Download A Concise Introduction to Multiagent Systems and Distributed Artificial Intelligence (Synthesis Lectures on Artificial Intelligence and Machine Learning) djvu

by Nikos Vlassis

Author: Nikos Vlassis
Subcategory: Computer Science
Language: English
Publisher: Morgan and Claypool Publishers; 1 edition (July 2, 2007)
Pages: 84 pages
Category: Technologies and Computers
Rating: 4.5
Other formats: docx mobi lrf txt

Multiagent systems is an expanding field that blends classical fields like game theory and decentralized control with modern fields like computer science and machine learning

Multiagent systems is an expanding field that blends classical fields like game theory and decentralized control with modern fields like computer science and machine learning. This monograph provides a concise introduction to the subject.

Synthesis lectures on artificial intelligence and machine learning, Artificial intelligence and machine learning. Artificial systems that think and behave intelligently are one of the most exciting and challenging goals of Artificial Intelligence. Action Programming is the art and science of devising high-level control strategies for autonomous systems which employ a mental model of their environment and which reason about their actions as a means to achieve their goals.

Multiagent systems is an expanding field that blends classical fields like game theory and decentralized control with modern fields like computer science and machine learning. This monograph provides a concise introduction to the subject, covering the theoretical foundations as well as more recent developments in a coherent and readable manner. The text is centered on the concept of an agent as decision maker. Chapter 1 is a short introduction to the field of multiagent systems. Chapter 2 covers the basic theory of singleagent decision making under uncertainty.

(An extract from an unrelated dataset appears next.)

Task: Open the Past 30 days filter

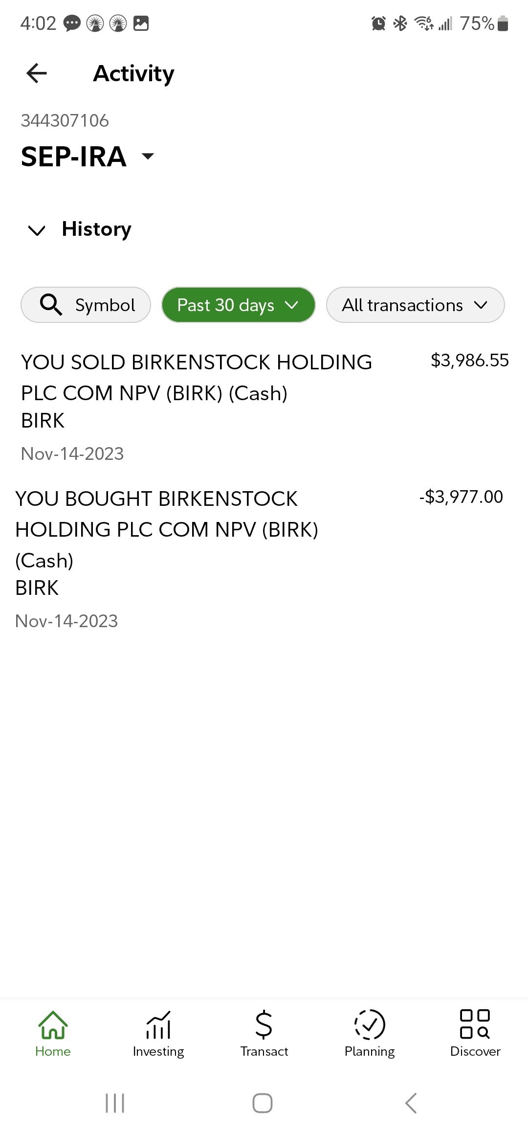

Электронная книга "A Concise Introduction to Multiagent Systems and Distributed Artificial Intelligence", Nikos Vlassis

Электронная книга "A Concise Introduction to Multiagent Systems and Distributed Artificial Intelligence", Nikos Vlassis. Эту книгу можно прочитать в Google Play Книгах на компьютере, а также на устройствах Android и iOS. Выделяйте текст, добавляйте закладки и делайте заметки, скачав книгу "A Concise Introduction to Multiagent Systems and Distributed Artificial Intelligence" для чтения в офлайн-режиме.

A Concise Introduction to Multiagent Systems and Distributed Artificial Intelligence. Intelligent Autonomous Robotics: A Robot Soccer Case Study. Journal: Synthesis Lectures on Artificial Intelligence and Machine Learning. File: PDF, 799 KB. 2.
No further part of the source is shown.